Los espíritus llenos de duda, de miedo, de vacilación, pero también de impaciencia y excitación, los tres vampiros se presentaron ante la puerta que conducía a este paraíso vampírico. Y fueron recibidos por una vampiresa castaña, de una belleza encantadora, esbozando un aire severo, impasible, con la mirada congelada.
3 Síganme. El jefe los espera. — dijo con tono oscuro.
— Sigues siendo tan encantadora como siempre según lo que veo, Moga. — replicó Alrax con una sonrisa sarcástica. — Al menos podías saludarnos. — ñadió.

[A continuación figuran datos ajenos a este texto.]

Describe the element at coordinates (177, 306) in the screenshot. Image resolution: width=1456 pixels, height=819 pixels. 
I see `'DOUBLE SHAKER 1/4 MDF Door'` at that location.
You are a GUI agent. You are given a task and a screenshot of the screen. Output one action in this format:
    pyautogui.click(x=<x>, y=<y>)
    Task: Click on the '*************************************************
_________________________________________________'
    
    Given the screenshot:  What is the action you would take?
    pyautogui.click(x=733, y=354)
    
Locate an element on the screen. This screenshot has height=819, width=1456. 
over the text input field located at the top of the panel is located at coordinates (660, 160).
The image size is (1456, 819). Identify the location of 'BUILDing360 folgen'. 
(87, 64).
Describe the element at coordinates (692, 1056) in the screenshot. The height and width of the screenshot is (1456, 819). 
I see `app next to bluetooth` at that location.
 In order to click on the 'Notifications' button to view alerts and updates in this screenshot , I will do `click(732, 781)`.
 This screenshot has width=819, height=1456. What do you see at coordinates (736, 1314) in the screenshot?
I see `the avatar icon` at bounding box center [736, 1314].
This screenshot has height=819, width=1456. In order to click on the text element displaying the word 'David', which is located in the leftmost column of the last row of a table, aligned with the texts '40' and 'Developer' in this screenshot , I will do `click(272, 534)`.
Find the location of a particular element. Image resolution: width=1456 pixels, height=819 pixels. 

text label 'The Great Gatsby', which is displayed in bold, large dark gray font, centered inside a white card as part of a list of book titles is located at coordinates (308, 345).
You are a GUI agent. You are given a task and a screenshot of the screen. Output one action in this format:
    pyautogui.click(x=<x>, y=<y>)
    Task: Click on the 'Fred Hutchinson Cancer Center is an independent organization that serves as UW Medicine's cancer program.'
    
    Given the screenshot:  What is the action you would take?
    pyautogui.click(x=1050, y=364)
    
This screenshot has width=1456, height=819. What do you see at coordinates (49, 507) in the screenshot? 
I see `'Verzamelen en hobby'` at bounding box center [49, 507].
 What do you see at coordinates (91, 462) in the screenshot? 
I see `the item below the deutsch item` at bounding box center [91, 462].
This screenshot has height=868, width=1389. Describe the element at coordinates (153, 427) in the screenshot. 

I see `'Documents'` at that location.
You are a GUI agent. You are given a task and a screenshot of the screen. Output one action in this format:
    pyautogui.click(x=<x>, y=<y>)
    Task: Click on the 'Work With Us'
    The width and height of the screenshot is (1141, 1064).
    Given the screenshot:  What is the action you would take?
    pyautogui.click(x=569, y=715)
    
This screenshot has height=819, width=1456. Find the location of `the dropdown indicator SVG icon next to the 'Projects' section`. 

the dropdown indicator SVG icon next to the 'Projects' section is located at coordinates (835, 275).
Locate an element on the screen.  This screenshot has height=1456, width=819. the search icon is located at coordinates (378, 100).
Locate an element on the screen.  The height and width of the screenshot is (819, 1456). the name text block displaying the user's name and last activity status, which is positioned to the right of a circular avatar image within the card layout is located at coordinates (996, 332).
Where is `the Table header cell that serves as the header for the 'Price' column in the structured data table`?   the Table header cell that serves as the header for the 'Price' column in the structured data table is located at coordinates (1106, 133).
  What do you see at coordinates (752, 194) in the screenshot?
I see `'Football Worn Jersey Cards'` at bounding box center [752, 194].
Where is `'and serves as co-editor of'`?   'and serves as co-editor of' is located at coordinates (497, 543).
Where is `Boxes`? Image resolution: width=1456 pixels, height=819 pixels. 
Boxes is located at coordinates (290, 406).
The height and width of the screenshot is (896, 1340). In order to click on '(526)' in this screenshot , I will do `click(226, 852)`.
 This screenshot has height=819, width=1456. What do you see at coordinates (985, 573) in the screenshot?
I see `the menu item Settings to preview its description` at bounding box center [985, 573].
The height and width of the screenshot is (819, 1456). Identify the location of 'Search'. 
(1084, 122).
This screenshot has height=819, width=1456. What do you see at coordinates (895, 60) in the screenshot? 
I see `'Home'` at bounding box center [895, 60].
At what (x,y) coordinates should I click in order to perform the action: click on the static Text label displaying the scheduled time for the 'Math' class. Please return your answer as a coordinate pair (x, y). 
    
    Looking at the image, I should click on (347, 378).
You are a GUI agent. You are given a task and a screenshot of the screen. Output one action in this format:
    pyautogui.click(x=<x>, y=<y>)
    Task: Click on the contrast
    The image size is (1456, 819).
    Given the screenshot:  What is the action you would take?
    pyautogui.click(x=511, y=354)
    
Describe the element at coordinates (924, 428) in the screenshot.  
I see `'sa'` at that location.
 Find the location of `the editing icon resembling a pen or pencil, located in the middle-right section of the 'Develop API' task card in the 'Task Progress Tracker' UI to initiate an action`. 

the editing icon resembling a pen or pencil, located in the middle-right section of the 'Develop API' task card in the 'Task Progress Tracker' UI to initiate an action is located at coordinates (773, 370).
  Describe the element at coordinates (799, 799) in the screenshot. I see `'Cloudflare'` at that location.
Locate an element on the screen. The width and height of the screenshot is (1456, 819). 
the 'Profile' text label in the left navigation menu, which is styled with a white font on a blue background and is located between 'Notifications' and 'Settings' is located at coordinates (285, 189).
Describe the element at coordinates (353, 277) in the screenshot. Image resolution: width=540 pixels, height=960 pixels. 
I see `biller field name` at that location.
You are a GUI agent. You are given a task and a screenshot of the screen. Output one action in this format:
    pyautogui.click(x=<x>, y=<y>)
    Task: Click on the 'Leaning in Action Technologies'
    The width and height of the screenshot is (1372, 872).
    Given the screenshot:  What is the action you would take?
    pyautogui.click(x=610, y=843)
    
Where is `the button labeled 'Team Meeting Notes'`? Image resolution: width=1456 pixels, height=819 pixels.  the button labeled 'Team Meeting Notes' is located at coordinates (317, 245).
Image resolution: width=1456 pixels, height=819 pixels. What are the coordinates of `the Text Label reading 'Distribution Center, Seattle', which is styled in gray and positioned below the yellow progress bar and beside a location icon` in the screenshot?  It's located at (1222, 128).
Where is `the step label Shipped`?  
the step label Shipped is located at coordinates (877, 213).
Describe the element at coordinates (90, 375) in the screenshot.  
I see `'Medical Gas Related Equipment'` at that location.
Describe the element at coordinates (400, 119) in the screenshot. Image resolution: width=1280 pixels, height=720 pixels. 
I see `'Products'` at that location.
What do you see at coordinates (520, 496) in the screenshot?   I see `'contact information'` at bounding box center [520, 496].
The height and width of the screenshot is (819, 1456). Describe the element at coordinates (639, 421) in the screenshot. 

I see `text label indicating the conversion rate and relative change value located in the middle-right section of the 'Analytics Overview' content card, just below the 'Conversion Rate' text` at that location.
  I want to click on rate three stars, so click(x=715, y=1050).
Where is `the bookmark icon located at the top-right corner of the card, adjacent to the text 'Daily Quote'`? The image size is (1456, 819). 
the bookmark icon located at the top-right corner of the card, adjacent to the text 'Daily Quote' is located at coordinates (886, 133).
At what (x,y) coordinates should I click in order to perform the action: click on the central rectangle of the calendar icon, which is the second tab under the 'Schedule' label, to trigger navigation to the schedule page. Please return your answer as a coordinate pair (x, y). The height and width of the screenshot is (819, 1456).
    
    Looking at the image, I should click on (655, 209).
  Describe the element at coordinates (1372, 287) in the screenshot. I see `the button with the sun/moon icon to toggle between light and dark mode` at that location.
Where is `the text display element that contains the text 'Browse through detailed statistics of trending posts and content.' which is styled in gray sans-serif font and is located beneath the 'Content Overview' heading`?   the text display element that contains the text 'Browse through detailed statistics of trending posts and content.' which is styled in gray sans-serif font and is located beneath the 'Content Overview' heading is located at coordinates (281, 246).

Ni lle respondió. Sin mirarlos, la vampiresa los conducía a la sala del jefe en un silencio siniestro. A cada paso, la atmósfera se volvía más opresiva, más aterradora. El aire se comprimió, y una brisa de miedo se los llevaba. La sala estaba animada, pero no lo sentían, no lo veían. La incertidumbre, la duda, el miedo les impedía hacerlo. Escalofríos los asaltaba y temblaban de ansiedad.
¡Entonces allí! Una gran puerta se elevaba ante de ellos, dando acceso a una habitación aterradora en el fondo del sótano. El aire era más denso, más pesado, más siniestro. Un aura oscura y amenazadora se cernía sobre él. Era la ilustre oficina del jefe, un espacio que apestaba el olor de la muerte. Moga llamó y luego entreabrió la puerta.